Courtesy: The National Review
A few people show up in Botswana with a new variant of COVID, and Dr. Anthony Fauci was scrambled from NIAID to appear on the Sunday shows, where he had no useful information at all to share on this development of the virus. But he did manage to criticize President Trump, aggrandize himself as a martyr, say that Florida “does not want to get vaccinated” (it’s in the top 20 most vaccinated US states), and attempt to revive the wet-market theory of COVID’s origin.
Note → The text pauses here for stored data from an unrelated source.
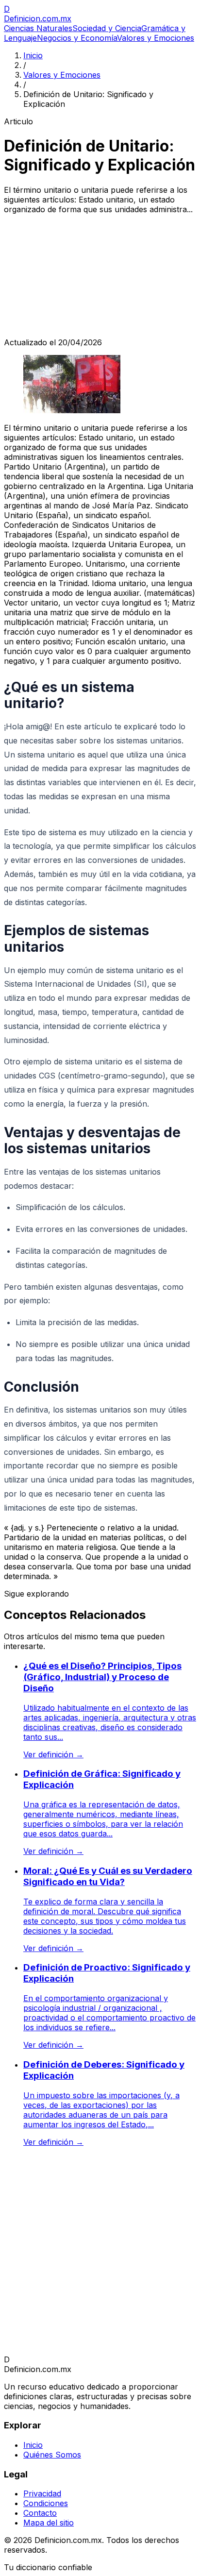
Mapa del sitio (48, 2522)
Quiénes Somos (52, 2454)
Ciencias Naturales (38, 28)
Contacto (40, 2513)
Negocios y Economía (77, 38)
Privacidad (42, 2493)
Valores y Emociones (155, 38)
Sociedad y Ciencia (106, 28)
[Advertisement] (100, 276)
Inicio (33, 55)
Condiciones (45, 2503)
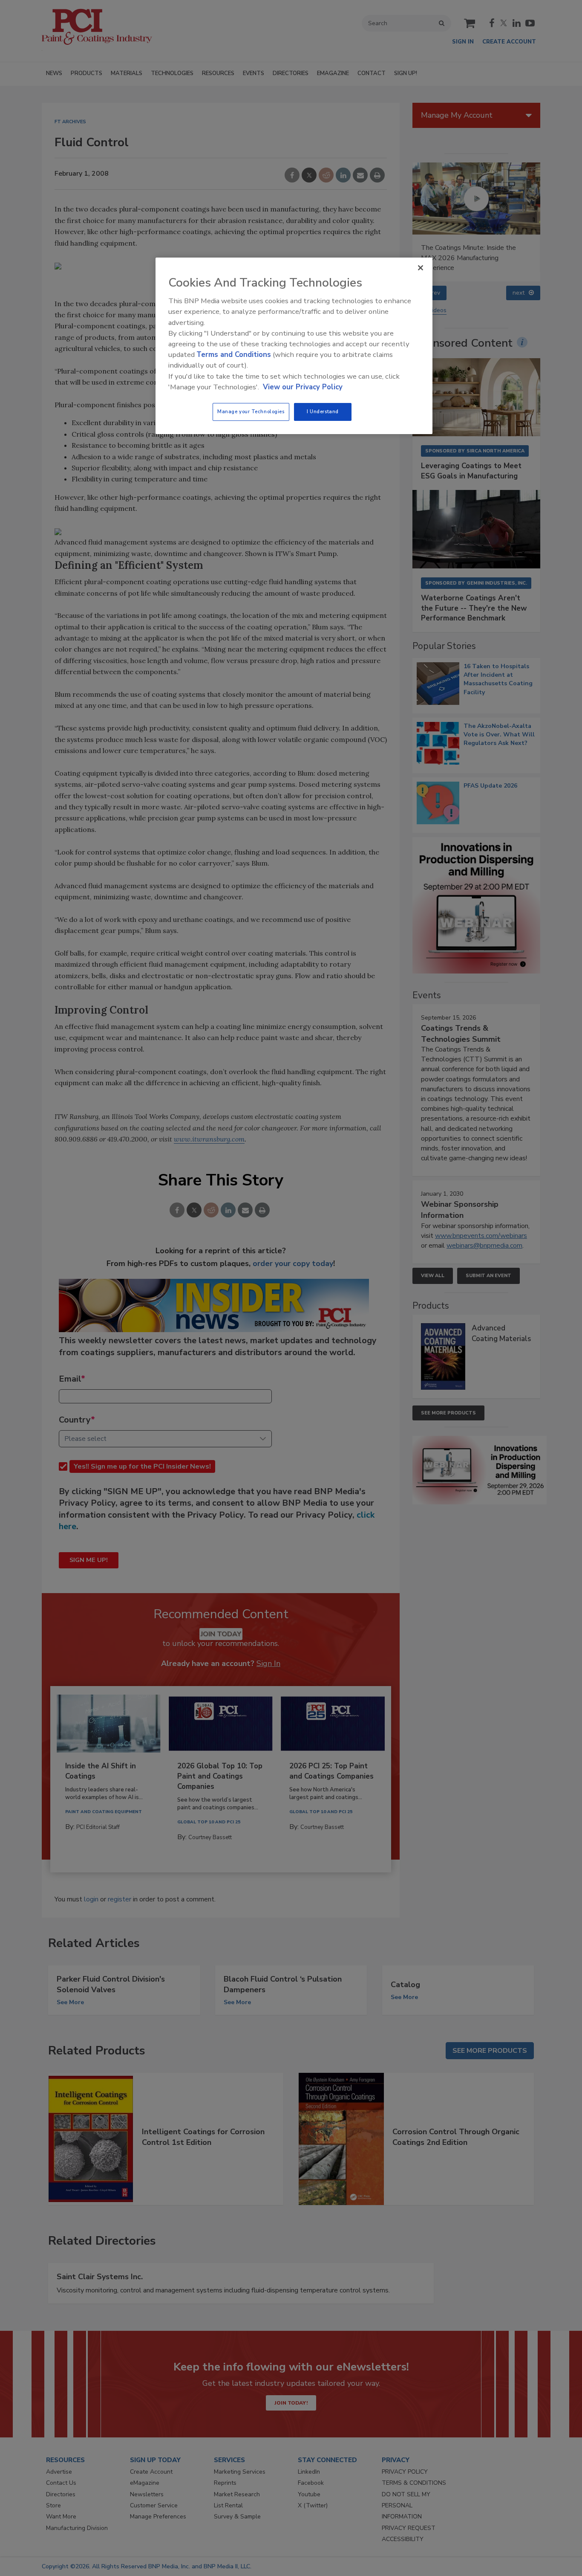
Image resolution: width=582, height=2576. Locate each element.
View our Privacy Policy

And then he turned around and accused everyone else of politicizing the pandemic and public health:
I am somebody who only cares about science and health, and it is — you’re right, it’s painful and disturbing to see when you’re trying to focus all of your attention on doing what you can do the way we did to create the vaccines, to develop the drugs, to save millions of lives. And then you have this completely outlandish politicization of it. Politicization of everything. Politicization of the public health, politicization of the origins, politicization of all of it is really — I think when we look back at this, we’re going to see what were we thinking, what was going on back then?
This is a bad joke. Public health was already deeply politicized. Public-health bodies kowtowed to China early in the pandemic and dragged their feet on declaring a public-health emergency because they wished to spare from embarrassment the oversensitive Communists who run China. Public-health officials were against border controls early on, not because the science backed up their view, but because their politics required it. Fauci amplified Peter Daszak’s campaign to label the lab-leak theory a “conspiracy theory” because of politics; they believed that it would hinder funding of research they believed in.
While it is absolutely true that some Republican senators calling for the legal prosecution of Fauci are cynical showmen, Fauci is responding in kind. “I have to laugh at that. I should be prosecuted? What happened on Jan. 6, Senator,” he said, referring to Senator Ted Cruz.
But all this was prelude to the truly grand peroration. Saith Fauci:
So it’s easy to criticize, but they’re really criticizing science because I represent science. That’s dangerous. To me, that’s more dangerous than the slings and the arrows that get thrown at me. I’m not going to be around here forever, but science is going to be here forever. And if you damage science, you are doing something very detrimental to society long after I leave. And that’s what I worry about.
Reading it on the page, one is reminded one of an overwrought crime drama where the most crooked and vindictive policeman is left at the end of the line, exposed for what he is, impotently shouting, “I am the law” before his satisfying comeuppance.